My dad's death was my birth at age 6 years old and I owe my Good Italian Mother for all of my success. I belong to Unico Atlantic City and enjoy learning from my more learned members. My Bariese and Abbrusese heritage is most prominent in the kitchen and I collect Italian-American Singer pictures as a hobby. I am currently doing the best thing yet and that is working with Connie Francis on her new path, old tunes. I'm glad I found your site. BlackMagicSwingBand.com
Author: John Scarpati Occupation: President, Scarpati's Recycling and Salvage Hometown: Hamilton, NJ
I grew up the youngest of eight children - seven boys and one girl.
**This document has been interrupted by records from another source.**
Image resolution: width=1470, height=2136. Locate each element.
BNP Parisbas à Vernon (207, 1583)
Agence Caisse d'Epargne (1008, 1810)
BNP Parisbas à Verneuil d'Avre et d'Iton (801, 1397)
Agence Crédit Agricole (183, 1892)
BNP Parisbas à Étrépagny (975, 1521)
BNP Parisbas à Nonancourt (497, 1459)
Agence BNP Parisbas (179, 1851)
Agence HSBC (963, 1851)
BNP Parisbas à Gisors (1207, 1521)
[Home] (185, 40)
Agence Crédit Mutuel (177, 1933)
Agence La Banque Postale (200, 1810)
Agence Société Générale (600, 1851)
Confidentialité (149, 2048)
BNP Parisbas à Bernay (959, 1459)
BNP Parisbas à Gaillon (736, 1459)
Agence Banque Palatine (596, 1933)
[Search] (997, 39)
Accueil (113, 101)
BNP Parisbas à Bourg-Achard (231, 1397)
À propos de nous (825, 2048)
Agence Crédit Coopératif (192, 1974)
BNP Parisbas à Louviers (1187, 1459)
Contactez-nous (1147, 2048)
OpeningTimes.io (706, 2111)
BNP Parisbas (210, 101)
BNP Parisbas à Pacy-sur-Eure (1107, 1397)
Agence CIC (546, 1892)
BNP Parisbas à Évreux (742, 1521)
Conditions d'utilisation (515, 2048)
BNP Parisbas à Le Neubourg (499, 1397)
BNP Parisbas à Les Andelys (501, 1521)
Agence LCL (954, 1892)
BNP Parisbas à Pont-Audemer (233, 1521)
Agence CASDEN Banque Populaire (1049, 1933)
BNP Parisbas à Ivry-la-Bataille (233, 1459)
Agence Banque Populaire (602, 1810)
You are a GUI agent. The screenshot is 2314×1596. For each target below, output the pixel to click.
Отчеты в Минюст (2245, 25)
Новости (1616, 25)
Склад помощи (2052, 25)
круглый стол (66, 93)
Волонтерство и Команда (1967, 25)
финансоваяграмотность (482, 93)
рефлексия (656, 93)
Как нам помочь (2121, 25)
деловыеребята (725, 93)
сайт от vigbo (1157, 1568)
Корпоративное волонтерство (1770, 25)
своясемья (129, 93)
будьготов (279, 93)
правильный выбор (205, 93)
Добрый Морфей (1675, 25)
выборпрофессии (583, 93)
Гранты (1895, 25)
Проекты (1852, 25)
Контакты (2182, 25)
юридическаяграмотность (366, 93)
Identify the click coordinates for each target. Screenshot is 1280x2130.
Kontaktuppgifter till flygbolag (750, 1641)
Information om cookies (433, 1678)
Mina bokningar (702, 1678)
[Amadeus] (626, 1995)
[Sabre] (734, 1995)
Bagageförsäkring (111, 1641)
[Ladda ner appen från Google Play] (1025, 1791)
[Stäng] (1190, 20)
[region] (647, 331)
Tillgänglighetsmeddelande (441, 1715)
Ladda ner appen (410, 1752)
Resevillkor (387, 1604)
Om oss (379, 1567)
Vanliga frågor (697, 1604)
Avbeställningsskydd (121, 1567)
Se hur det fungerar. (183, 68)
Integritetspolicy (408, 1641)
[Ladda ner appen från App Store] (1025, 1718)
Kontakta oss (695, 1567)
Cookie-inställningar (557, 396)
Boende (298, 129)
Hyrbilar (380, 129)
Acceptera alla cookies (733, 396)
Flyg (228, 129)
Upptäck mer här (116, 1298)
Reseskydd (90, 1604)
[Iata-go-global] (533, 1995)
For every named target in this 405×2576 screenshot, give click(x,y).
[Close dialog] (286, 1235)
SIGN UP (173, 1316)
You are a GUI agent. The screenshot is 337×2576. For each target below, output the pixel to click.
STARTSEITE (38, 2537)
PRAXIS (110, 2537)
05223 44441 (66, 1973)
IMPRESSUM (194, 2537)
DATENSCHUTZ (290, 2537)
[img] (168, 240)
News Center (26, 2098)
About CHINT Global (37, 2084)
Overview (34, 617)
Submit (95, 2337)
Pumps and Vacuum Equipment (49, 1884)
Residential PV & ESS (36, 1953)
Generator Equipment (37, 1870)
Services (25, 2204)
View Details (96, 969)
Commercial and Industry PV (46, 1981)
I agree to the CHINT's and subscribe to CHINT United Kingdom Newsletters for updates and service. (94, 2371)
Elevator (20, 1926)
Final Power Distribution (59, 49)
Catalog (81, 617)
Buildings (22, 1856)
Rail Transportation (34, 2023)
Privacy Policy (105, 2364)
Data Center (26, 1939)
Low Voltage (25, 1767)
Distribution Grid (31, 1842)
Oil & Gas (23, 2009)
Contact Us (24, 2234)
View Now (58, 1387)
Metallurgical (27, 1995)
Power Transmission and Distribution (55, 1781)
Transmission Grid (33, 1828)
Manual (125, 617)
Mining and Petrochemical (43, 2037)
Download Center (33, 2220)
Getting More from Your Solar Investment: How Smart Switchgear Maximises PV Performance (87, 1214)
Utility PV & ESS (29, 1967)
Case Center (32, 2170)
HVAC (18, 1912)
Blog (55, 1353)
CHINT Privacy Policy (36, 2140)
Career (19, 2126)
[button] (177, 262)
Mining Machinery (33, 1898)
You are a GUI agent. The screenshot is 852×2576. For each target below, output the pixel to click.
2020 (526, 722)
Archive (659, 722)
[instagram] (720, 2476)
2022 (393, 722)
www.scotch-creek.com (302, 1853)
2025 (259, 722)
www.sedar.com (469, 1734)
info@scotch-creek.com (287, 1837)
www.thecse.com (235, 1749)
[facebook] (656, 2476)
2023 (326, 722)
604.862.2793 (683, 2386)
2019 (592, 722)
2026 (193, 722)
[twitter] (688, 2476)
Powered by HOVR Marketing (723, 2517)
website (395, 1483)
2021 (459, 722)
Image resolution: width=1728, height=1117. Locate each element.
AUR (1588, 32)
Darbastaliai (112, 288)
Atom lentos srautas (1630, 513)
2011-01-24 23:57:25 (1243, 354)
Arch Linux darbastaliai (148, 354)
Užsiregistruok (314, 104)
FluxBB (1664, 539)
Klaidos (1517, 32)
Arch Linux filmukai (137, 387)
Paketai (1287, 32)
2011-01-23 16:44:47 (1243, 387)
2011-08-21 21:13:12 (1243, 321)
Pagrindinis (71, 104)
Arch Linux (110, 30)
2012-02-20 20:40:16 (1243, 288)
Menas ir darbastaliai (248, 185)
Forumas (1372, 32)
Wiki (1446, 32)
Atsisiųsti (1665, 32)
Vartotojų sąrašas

We lived on Roebling Avenue, across from Hewitt School (which is now gone), in Chambersburg until I was 12. I wanted to be just like my brothers. I looked up to them and they took me under their wing. My brothers used to shine shoes to make money to help support the household. The shoeshine box got passed down from brother to brother. It was like a rite of passage. I was still a young kid, about 8 or 9, when it reached me. I used to go to the local bars - the Tremont, Bartolini's and the El Dorado to shine shoes each night. I would come home and empty all the coins out onto the kitchen table. My mother would give me a small portion and keep the rest to help run the household.
All of my brothers went into the service. I wanted to be just like them and went to enlist but they wouldn't let me since all my brothers had enlisted and one of them, Michael, had died while in the service. That was when we moved to Hamilton, on Edinburg Road, to the home in which I still live.
When we moved out to Edinburg Road my brothers and their friends used to gather at my parents house every Sunday morning for breakfast. If it was a special occasion they would come back for dinner. I continue the breakfast tradition to this day with friends and family. It's the place where the idea of the Mercer County Italian American Festival was born.